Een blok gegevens
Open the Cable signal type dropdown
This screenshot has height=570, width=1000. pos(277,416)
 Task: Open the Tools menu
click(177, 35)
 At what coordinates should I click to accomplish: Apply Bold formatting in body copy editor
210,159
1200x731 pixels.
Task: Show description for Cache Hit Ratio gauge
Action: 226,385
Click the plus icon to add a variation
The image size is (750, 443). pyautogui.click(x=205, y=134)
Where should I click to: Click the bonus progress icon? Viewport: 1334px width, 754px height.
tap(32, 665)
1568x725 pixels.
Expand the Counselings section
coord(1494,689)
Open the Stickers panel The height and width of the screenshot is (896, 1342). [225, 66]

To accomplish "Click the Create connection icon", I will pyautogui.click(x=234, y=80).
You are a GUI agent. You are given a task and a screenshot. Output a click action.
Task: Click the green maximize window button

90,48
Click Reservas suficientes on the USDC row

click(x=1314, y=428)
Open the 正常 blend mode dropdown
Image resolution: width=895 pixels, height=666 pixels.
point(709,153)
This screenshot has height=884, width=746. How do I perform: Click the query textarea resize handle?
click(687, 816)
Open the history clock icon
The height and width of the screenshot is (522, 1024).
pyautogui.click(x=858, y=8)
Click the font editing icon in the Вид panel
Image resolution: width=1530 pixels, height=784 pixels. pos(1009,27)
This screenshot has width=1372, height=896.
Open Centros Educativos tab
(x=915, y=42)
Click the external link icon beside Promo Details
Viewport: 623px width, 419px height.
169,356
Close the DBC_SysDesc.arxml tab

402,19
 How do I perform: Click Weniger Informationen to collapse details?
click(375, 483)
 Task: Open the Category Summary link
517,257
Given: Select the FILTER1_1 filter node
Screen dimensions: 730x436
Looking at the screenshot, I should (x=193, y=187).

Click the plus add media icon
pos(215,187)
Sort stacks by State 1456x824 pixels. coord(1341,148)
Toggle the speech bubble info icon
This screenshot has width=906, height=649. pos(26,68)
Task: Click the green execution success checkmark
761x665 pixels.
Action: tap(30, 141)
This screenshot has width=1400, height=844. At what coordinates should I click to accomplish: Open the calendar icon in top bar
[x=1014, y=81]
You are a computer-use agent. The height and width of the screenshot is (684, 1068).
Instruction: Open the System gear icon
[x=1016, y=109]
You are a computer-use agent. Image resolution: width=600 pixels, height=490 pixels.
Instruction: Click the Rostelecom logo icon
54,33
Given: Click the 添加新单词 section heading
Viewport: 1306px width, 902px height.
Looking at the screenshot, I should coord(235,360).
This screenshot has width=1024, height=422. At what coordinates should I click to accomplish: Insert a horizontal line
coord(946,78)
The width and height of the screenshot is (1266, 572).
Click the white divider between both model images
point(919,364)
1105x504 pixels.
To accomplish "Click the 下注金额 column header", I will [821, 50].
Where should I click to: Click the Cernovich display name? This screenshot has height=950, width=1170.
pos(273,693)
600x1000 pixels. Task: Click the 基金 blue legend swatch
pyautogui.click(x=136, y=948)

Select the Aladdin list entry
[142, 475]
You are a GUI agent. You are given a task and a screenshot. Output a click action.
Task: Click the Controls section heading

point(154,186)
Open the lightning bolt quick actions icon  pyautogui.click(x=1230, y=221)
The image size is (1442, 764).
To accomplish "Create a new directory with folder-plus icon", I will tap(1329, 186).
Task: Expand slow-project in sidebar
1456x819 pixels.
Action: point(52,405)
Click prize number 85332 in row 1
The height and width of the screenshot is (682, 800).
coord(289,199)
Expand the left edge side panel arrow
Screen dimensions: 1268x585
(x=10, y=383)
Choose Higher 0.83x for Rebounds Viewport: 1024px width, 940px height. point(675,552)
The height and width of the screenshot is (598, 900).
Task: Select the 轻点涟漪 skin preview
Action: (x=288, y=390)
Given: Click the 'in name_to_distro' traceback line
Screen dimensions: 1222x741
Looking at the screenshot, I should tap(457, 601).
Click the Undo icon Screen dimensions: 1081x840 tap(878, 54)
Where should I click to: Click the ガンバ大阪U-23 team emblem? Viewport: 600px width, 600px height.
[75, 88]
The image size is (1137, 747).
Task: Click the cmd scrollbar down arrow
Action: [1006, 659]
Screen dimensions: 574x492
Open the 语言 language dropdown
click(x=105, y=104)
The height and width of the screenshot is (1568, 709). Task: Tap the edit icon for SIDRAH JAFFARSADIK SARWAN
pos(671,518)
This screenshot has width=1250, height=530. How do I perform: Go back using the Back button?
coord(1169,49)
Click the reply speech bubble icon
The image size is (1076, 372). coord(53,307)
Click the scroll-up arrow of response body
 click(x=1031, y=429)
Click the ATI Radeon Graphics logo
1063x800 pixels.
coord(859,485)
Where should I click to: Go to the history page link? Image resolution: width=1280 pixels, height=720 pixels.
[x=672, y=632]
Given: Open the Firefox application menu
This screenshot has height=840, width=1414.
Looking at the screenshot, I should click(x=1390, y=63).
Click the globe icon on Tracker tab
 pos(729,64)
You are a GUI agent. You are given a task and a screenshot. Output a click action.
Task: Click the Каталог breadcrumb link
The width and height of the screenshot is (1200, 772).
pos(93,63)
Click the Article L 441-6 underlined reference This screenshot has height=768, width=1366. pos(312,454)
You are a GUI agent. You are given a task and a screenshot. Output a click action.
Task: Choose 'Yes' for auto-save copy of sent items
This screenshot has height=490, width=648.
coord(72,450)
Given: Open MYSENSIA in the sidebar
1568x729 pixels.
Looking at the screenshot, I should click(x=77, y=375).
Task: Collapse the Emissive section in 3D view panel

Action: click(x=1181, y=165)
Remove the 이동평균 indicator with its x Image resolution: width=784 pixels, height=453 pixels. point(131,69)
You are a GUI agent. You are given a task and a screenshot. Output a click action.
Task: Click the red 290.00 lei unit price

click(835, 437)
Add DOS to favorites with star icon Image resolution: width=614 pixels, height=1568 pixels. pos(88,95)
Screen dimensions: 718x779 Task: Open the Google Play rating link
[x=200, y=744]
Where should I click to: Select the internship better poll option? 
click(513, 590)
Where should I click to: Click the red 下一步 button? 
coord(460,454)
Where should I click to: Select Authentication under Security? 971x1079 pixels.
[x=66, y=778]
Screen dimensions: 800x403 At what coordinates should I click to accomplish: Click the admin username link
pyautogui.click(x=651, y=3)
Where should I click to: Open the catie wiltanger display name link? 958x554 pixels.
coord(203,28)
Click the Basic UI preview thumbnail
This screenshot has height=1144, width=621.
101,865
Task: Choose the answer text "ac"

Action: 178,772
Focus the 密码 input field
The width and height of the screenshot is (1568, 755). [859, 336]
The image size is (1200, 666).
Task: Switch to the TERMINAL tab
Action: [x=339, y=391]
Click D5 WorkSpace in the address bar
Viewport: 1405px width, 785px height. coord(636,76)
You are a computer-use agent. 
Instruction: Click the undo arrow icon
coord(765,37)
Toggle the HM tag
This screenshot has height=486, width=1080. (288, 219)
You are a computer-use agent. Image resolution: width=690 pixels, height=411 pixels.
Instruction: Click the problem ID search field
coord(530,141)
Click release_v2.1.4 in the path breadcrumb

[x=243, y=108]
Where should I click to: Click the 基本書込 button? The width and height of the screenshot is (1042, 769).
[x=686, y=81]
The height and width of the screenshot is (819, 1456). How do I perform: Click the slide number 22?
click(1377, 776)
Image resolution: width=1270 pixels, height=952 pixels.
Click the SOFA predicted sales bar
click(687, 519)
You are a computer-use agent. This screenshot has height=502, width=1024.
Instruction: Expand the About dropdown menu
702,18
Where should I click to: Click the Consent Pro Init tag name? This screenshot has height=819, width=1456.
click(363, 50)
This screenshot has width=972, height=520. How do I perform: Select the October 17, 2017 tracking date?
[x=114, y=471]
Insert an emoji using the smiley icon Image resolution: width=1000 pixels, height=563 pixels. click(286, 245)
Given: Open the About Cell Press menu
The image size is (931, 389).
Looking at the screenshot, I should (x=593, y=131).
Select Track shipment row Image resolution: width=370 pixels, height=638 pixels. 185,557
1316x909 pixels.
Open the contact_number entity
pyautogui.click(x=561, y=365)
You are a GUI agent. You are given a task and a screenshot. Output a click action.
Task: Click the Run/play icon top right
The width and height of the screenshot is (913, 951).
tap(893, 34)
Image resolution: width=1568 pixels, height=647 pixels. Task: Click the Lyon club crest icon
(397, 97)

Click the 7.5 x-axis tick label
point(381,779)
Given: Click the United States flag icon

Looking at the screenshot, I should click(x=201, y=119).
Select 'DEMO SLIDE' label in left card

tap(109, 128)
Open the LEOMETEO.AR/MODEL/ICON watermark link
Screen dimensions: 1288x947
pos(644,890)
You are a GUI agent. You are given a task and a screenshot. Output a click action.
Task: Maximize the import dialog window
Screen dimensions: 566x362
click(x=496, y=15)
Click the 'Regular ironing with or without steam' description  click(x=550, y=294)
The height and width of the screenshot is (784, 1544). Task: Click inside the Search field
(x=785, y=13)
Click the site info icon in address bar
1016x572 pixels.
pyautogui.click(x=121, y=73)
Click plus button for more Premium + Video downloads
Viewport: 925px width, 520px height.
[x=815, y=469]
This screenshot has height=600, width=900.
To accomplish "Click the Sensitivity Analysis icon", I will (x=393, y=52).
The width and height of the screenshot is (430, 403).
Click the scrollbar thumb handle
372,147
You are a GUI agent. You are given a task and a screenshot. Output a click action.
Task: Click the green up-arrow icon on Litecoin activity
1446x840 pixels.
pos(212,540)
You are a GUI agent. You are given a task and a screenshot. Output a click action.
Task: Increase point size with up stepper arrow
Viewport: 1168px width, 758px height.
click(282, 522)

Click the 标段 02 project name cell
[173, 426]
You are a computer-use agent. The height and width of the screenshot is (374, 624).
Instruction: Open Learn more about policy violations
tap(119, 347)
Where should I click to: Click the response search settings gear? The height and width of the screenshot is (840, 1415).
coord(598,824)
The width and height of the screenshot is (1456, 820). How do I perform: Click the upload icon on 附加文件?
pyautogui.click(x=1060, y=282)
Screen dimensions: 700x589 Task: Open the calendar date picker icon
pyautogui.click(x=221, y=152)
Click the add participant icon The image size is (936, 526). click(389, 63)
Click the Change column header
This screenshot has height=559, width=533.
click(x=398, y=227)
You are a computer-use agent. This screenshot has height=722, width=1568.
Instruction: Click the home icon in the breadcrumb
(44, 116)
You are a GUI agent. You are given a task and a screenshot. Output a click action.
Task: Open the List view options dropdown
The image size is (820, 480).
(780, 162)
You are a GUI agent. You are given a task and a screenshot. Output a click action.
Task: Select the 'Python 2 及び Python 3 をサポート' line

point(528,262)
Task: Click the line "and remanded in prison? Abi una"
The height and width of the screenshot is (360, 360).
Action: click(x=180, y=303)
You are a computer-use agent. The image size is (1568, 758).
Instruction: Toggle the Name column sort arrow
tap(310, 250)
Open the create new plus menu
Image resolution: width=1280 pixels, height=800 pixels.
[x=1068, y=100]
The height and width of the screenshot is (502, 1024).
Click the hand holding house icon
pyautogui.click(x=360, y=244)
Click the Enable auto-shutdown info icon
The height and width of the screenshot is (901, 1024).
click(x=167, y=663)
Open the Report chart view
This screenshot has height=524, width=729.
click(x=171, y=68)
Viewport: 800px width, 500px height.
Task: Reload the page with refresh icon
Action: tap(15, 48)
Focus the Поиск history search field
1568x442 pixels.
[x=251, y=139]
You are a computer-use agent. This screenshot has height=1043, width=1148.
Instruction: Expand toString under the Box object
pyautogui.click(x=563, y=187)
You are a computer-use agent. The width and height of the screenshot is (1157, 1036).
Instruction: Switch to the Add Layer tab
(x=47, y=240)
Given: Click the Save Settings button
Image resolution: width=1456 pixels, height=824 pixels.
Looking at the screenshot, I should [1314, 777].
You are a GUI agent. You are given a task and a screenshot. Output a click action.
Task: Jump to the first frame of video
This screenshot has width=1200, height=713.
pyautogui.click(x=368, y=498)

De opdracht: Herhaal woord voor woord het stuk vanaf de regel met "Where should I click to: Click the 基本書込" tot en met de regel met "click(1377, 776)".

Oplossing:
Where should I click to: Click the 基本書込 button? The width and height of the screenshot is (1042, 769).
[x=686, y=81]
The height and width of the screenshot is (819, 1456). How do I perform: Click the slide number 22?
click(1377, 776)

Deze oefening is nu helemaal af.